◆ **PROBLEM TO WORK ON**:
Each record below needs to be written out exactly as it reads.
── MATERIAL FOR THE TASK ──
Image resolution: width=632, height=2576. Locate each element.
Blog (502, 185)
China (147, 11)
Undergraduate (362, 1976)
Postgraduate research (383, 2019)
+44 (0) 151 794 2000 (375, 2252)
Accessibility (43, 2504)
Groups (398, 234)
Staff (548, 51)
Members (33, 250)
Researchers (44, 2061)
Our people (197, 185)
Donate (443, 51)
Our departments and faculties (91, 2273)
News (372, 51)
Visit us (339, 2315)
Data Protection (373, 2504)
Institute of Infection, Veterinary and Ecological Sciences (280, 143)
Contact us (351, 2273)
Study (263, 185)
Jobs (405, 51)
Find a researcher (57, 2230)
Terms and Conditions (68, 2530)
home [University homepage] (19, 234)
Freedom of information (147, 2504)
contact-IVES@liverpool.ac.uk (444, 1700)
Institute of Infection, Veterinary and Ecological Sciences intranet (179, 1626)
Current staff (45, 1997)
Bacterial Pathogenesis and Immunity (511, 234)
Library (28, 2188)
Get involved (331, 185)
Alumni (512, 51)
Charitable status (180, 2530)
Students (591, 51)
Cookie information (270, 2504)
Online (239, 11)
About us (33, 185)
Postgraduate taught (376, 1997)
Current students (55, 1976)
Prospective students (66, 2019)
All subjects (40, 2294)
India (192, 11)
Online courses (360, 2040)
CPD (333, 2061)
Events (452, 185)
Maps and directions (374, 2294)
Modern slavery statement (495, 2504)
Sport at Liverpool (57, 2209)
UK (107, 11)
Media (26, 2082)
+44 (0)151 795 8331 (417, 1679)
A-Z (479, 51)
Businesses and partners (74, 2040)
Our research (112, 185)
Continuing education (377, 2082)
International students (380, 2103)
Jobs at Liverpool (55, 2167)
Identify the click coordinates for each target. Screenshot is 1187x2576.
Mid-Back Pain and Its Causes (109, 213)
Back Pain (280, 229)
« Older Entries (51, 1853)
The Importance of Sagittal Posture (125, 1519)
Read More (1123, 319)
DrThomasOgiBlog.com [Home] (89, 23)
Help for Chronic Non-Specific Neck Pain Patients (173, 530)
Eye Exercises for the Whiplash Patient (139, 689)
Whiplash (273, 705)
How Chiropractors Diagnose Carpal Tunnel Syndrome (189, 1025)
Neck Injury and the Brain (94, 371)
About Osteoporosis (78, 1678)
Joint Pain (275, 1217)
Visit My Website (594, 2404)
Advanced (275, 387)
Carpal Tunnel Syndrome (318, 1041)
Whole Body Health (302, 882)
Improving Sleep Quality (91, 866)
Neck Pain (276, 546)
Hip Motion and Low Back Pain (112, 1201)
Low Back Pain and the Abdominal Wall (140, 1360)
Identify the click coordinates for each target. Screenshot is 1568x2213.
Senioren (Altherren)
───
◆ **YOUR RESPONSE**:
Image resolution: width=632, height=2576. Locate each element.
Blog (502, 185)
China (147, 11)
Undergraduate (362, 1976)
Postgraduate research (383, 2019)
+44 (0) 151 794 2000 (375, 2252)
Accessibility (43, 2504)
Groups (398, 234)
Staff (548, 51)
Members (33, 250)
Researchers (44, 2061)
Our people (197, 185)
Donate (443, 51)
Our departments and faculties (91, 2273)
News (372, 51)
Visit us (339, 2315)
Data Protection (373, 2504)
Institute of Infection, Veterinary and Ecological Sciences (280, 143)
Contact us (351, 2273)
Study (263, 185)
Jobs (405, 51)
Find a researcher (57, 2230)
Terms and Conditions (68, 2530)
home [University homepage] (19, 234)
Freedom of information (147, 2504)
contact-IVES@liverpool.ac.uk (444, 1700)
Institute of Infection, Veterinary and Ecological Sciences intranet (179, 1626)
Current staff (45, 1997)
Bacterial Pathogenesis and Immunity (511, 234)
Library (28, 2188)
Get involved (331, 185)
Alumni (512, 51)
Charitable status (180, 2530)
Students (591, 51)
Cookie information (270, 2504)
Online (239, 11)
About us (33, 185)
Postgraduate taught (376, 1997)
Current students (55, 1976)
Prospective students (66, 2019)
All subjects (40, 2294)
India (192, 11)
Online courses (360, 2040)
CPD (333, 2061)
Events (452, 185)
Maps and directions (374, 2294)
Modern slavery statement (495, 2504)
Sport at Liverpool (57, 2209)
UK (107, 11)
Media (26, 2082)
+44 (0)151 795 8331 (417, 1679)
A-Z (479, 51)
Businesses and partners (74, 2040)
Our research (112, 185)
Continuing education (377, 2082)
International students (380, 2103)
Jobs at Liverpool (55, 2167)
Identify the click coordinates for each target. Screenshot is 1187x2576.
Mid-Back Pain and Its Causes (109, 213)
Back Pain (280, 229)
« Older Entries (51, 1853)
The Importance of Sagittal Posture (125, 1519)
Read More (1123, 319)
DrThomasOgiBlog.com [Home] (89, 23)
Help for Chronic Non-Specific Neck Pain Patients (173, 530)
Eye Exercises for the Whiplash Patient (139, 689)
Whiplash (273, 705)
How Chiropractors Diagnose Carpal Tunnel Syndrome (189, 1025)
Neck Injury and the Brain (94, 371)
About Osteoporosis (78, 1678)
Joint Pain (275, 1217)
Visit My Website (594, 2404)
Advanced (275, 387)
Carpal Tunnel Syndrome (318, 1041)
Whole Body Health (302, 882)
Improving Sleep Quality (91, 866)
Neck Pain (276, 546)
Hip Motion and Low Back Pain (112, 1201)
Low Back Pain and the Abdominal Wall (140, 1360)
Identify the click coordinates for each target. Screenshot is 1568x2213.
Senioren (Altherren)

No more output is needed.